Biblioteka Sosnowiec: Listopadowe spotkanie DKK Każdy Kocha Dyskusje

3 min czytania

Danilo Kiš i jego Psalm 44

Już dawno nie zdarzyło się by pozycja omawiana na spotkaniu DKK spotkała się z aprobatą wszystkich klubowiczów, a tak miało miejsce dnia 6 listopada 2017 roku, kiedy to omawiana była książka Danilo Kiša Psalm 44. Ta niewielka objętościowo książeczka dobitnie świadczy o tym, że nie liczy się ilość tylko jakość. W dobie mody na coraz grubsze powieści ta miniaturka nie powinna być przez czytelników pominięta.

Psalm 44 to książka z 1962 roku, która w Polsce ukazała się dopiero po 54 latach od daty wydania. Wpisuje się ona doskonale w nurt książek o tematyce obozowej coraz częściej pojawiających się na polskim rynku wydawniczym. Danilo Kiš pisząc Psalm 44 był bardzo młody do powieści jednak podszedł w bardzo dojrzały sposób przyczyną tego stanu rzeczy bez wątpienia był fakt, że ojciec tego serbskiego pisarza w wieku 25 lat zginął w obozie koncentracyjnym w Auschwitz-Birkenau. Główną postacią powieści jednakże nie jest mężczyzna a młoda kobieta Maria, która trafia właśnie do Auschwitz-Birkenau i w tym strasznym miejscu, na przekór okolicznościom i wbrew logice, zakochuje się we współwięźniu Jakubie (żydowskim lekarzu), który nawiasem mówiąc jest asystentem faszystowskiego doktora. Miłość w miejscu zagłady nie należy oczywiście do łatwych obwarowana jest nieustanną obawą o jej zdemaskowanie i unicestwienie. Staje się jeszcze trudniejsza, gdy na horyzoncie pojawia się jej namacalny dowód dziecko, o którego istnienie w miejscu kaźni trzeba walczyć i bezustannie je ukrywać. Danilo Kiš, wbrew własnemu doświadczeniu, Psalm 44 kończy szczęśliwie Marii wraz z dzieckiem udaje się uciec z obozu oraz odnaleźć umiłowanego Jakuba. Autor pokazuje tym samym, że jedyną wartością, która potrafi nadać sens ludzkiemu życiu jest miłość niesie ona bowiem nadzieję, dodaje sił, karze wierzyć i osiągać niemożliwe.

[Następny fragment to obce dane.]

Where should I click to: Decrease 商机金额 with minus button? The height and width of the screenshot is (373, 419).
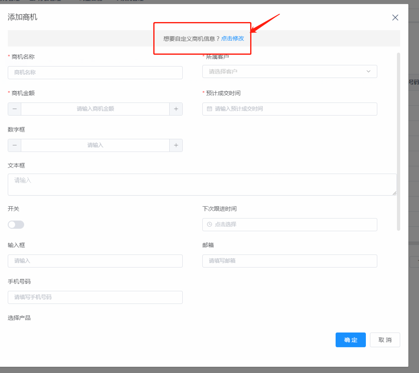click(15, 109)
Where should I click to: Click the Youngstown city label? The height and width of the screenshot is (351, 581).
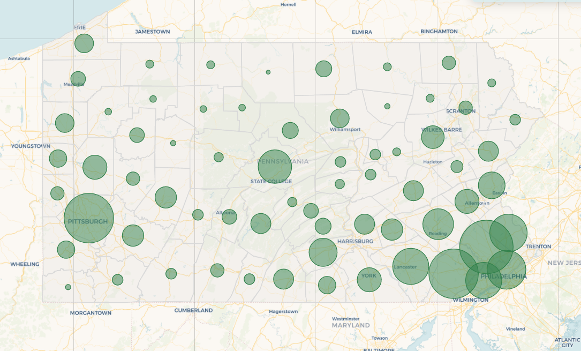point(31,146)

Danilo Kiš w powieści próbuje również ukazać mechanizm nienawiści pisząc, że Oczywiście, nie ma nic łatwiejszego, niż wymyślić powód do nienawiści, a jednocześnie do usprawiedliwienia zbrodni: trzeba po prostu przypisać mniej licznej, a więc słabszej grupie etnicznej albo wyznaniowej, albo narodowej jedną z powszechnych wad ludzkich czy ułomności (nawet nie grzechów), takich jak pożądliwość, skąpstwo, głupota, albo skłonność do kieliszka czy cokolwiek innego, co w takim wypadku ogłasza się grzechem śmiertelnym.

Trudno zrozumieć wojnę i jej mechanizmy, jeszcze trudniej politykę zagłady ludności cywilnej. Danilo Kiš udowadnia Psalmem 44, że cudu życia nie da się jednak w żaden nawet najbardziej wyrafinowany sposób pokonać.

Fabuła ukazana jest w oniryczno-wspomnieniowym charakterze. Teraźniejszość przeplata się ze wspomnieniami zapowiadającymi nadejście holocaustu oraz z obłąkańczo wyczerpującym oczekiwaniem na wolność. Dopiero koniec powieści niesie ze sobą wytchnienie, powrót do normalności chociaż napiętnowanej przeszłością to jednak niosącej nadzieję na lepsze jutro dla nowonarodzonych.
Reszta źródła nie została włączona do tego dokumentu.